В нескольких вариациях, такие диалоги возникали между Хюремом и Лето с определённым постоянством. Шла неделя, за ней вторая и третья, пока к завершению не подошёл месяц, и Хюрем был вынужден признать, что ожидал от мальчишки меньшей стойкости. Лето держал своё слово и не приближался к нему, воруя только аромат. Хюрем слышал, как глубоко тот дышал, отходя ко сну и просыпаясь рано поутру. И этот ненужный отказ от визитов в Дом радости только добавлял масло в огонь, словно Лето хранил верность паре — истинному, который не признавал его таковым, не стеснялся унизить и посмеяться, когда за ними никто не наблюдал. Игра забавляла Хюрема, кошка продолжала наблюдать за мышкой.
Тихо выскользнув из постели, Хюрем метнулся тенью к двери, и, едва приоткрыв створку, просочился сквозь узкую щель наружу. Он был одет в свою старую тёмную тунику и штаны.
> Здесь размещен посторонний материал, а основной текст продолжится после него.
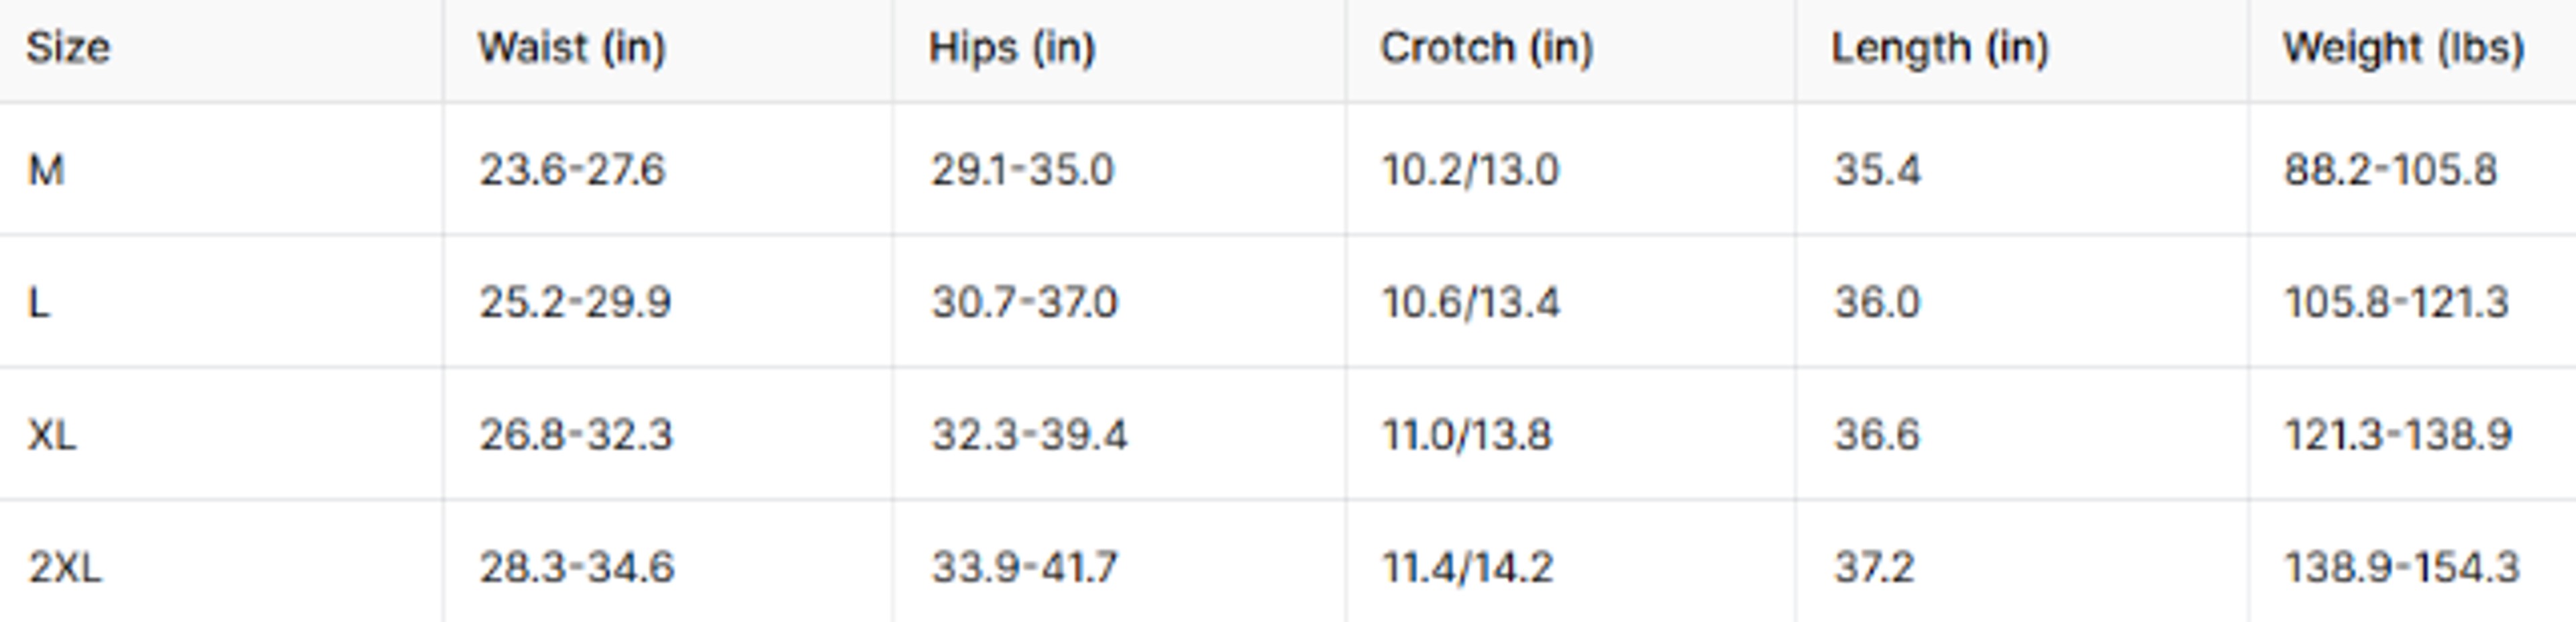This screenshot has height=622, width=2576.
Task: Click length value 36.0
Action: click(x=1877, y=302)
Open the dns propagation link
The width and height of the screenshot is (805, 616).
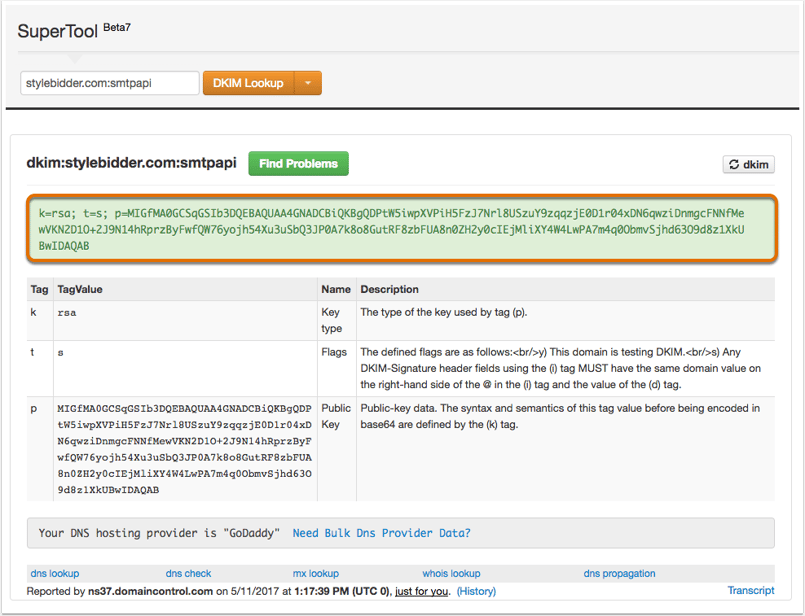tap(619, 573)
Несмотря на конец осени, успевшей обмыть городище ливнями и сорвать последнюю пожухлую листву с ветвей, обувь Хюрем не надел.
Холодный камень приятно бодрил, ноздри щекотали первые весточки мороза, когда Хюрем, оглядевшись и заметив двигавшуюся фигуру стражника, мелькнувшую на противоположной стороне галереи, юркнул за колонну, припал к земле на четвереньки и, укрываясь за фонтаном и скамейками, установленными в середине внутреннего дворика, двинулся к небольшой решётке, увитой сухой виноградной лозой. Подгадал подходящий момент и устремился вверх по непрочным на вид перегородкам, прямиком на крышу.
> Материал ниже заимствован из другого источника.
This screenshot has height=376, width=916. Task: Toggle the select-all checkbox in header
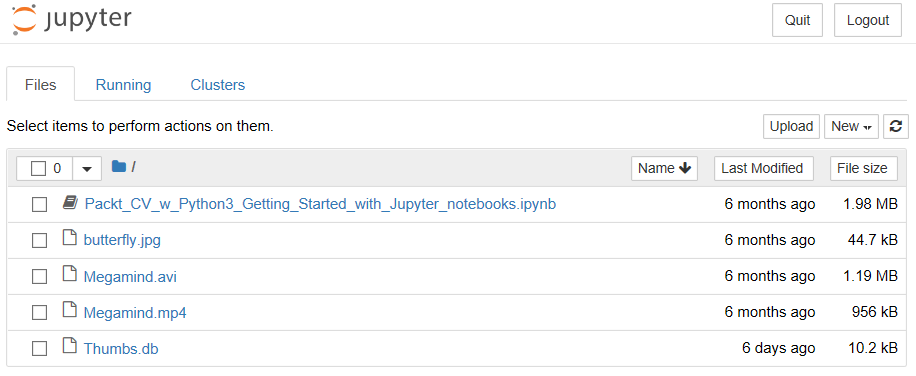39,169
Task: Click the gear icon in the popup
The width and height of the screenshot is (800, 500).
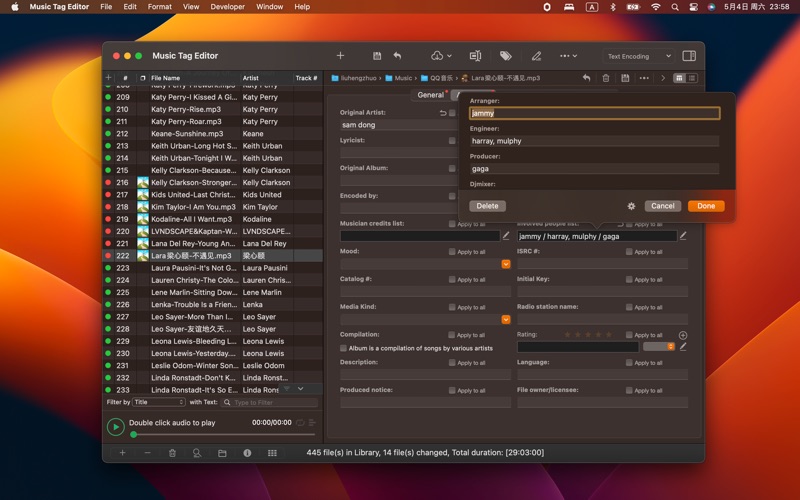Action: tap(631, 206)
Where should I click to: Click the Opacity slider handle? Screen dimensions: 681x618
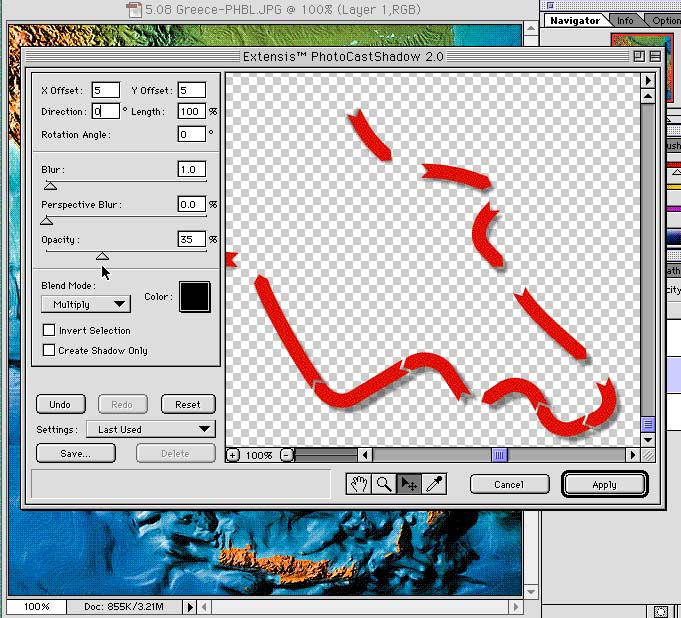(102, 256)
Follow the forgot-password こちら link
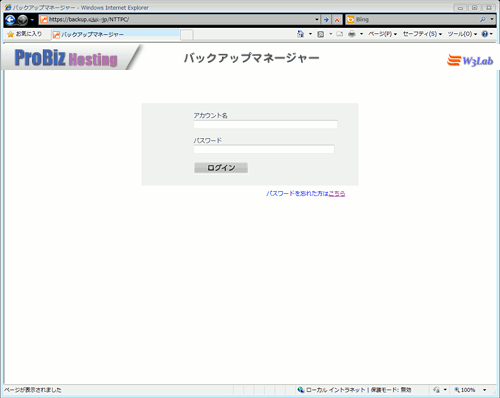The image size is (500, 398). tap(337, 194)
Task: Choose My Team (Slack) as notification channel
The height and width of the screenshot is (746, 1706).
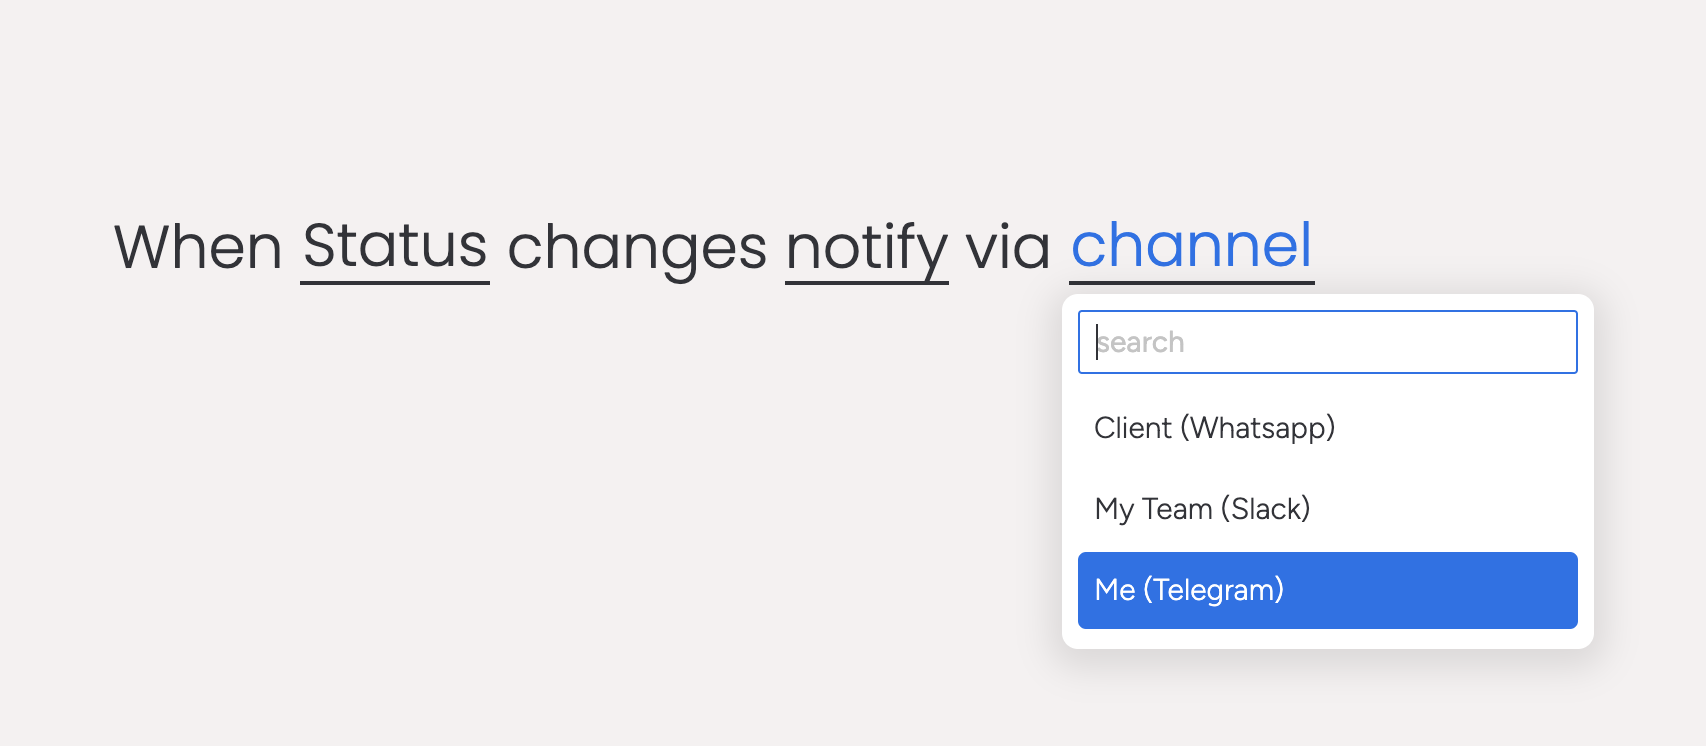Action: pyautogui.click(x=1203, y=509)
Не издав ни единого звука, он двинулся вдоль перекрытий. С лёгкостью ласки перепрыгнул на деревянный навес, преодолел расстояние в несколько широких прыжков и упал вниз, растворяясь в причудливой тени телеги, гружёной сеном.
На площади, как и в доме, несли караул. Часовые — всего около десяти человек, прохаживались в привычных направлениях, заглядывая в одни и те же углы. Всех дежуривших во внутренней анаки Хюрем успел изучить со всей тщательностью, отметив и запомнив привычки воинов. Проскользнуть мимо них, чтобы добраться до храма, не составило никакого труда.
Храм Аум, пустовавший в ночное время, был прекрасным схроном. Луна повисла со стороны отвесной скалы, достаточно высоко, чтобы не просвечивать сквозь широкие решётки колон, во мраке которых и затаился Хюрем. Оказавшись под крышей, омега тихонько присвистнул, подражая совке, и насторожился. Ответа не последовало.
Это означало только то, что тот, кого он ожидал, ещё не явился. Выбрав одну из колонн в качестве временного убежища — угловую во внутреннем ряду, самую удобную на случай, если понадобится раствориться в воздухе, Хюрем замер. Оценив направление ветра и убедившись, что здесь его не почуют, омега позволил себе немного расслабиться и принялся ждать.
С того места, где он стоял, просматривалась большая часть двора. Небольшие аккуратные домики отражали лунный свет свежим слоем побелки. Мраморная облицовка сияла глянцем, выдавая признаки тщательного ухода. Кусты многолетнего хвойника торчали из низких чаш, ободом отделявших жилую часть крепостного сооружения от площади; Хюрем прикинул, что спрятаться за ними было бы несложно. В поясах продолговатых окон, сразу под крышей домов, не горел свет. Ночь давно отмерила половину, обещая задаться рассветом через три-четыре часа. Все, кроме стражи, спали глубоким сном — семьи чистокровных раджанов знали, что они в полной безопасности.
Таковое утверждение считалось верным не только для Барабата, но и для любого мало-мальски крупного поселения, располагавшего анакой и некоторым количеством чистокровных, руководивших рекрутами и державшими в собственных руках власть. Так было уже много веков кряду, и, за исключением вспыхивавших время от времени мелких волнений, неизменно заканчивавшихся полным разгромом мятежников, опасаться раджанам было нечего.
Одно из таких восстаний вспыхнуло в Эльголе. О нём и упомянул Хюрем, не видя никакого смысла скрывать о себе игравшую на руку правду от старшего субедара. Оказавшись неподалёку от городка, Хюрем не нашёл ни единой причины, чтобы пройти мимо, и вступил в ряды раджанов в качестве временного вольнонаёмного. Сделал он это после сражения на Пришне, но совсем не потому, что боялся ожесточённых сражений, прокатившихся перед крепостными стенами Эльголы в начале бунта, просто подоспел он так быстро, как смог, услышав новости от крестьян далёких предместий анаки.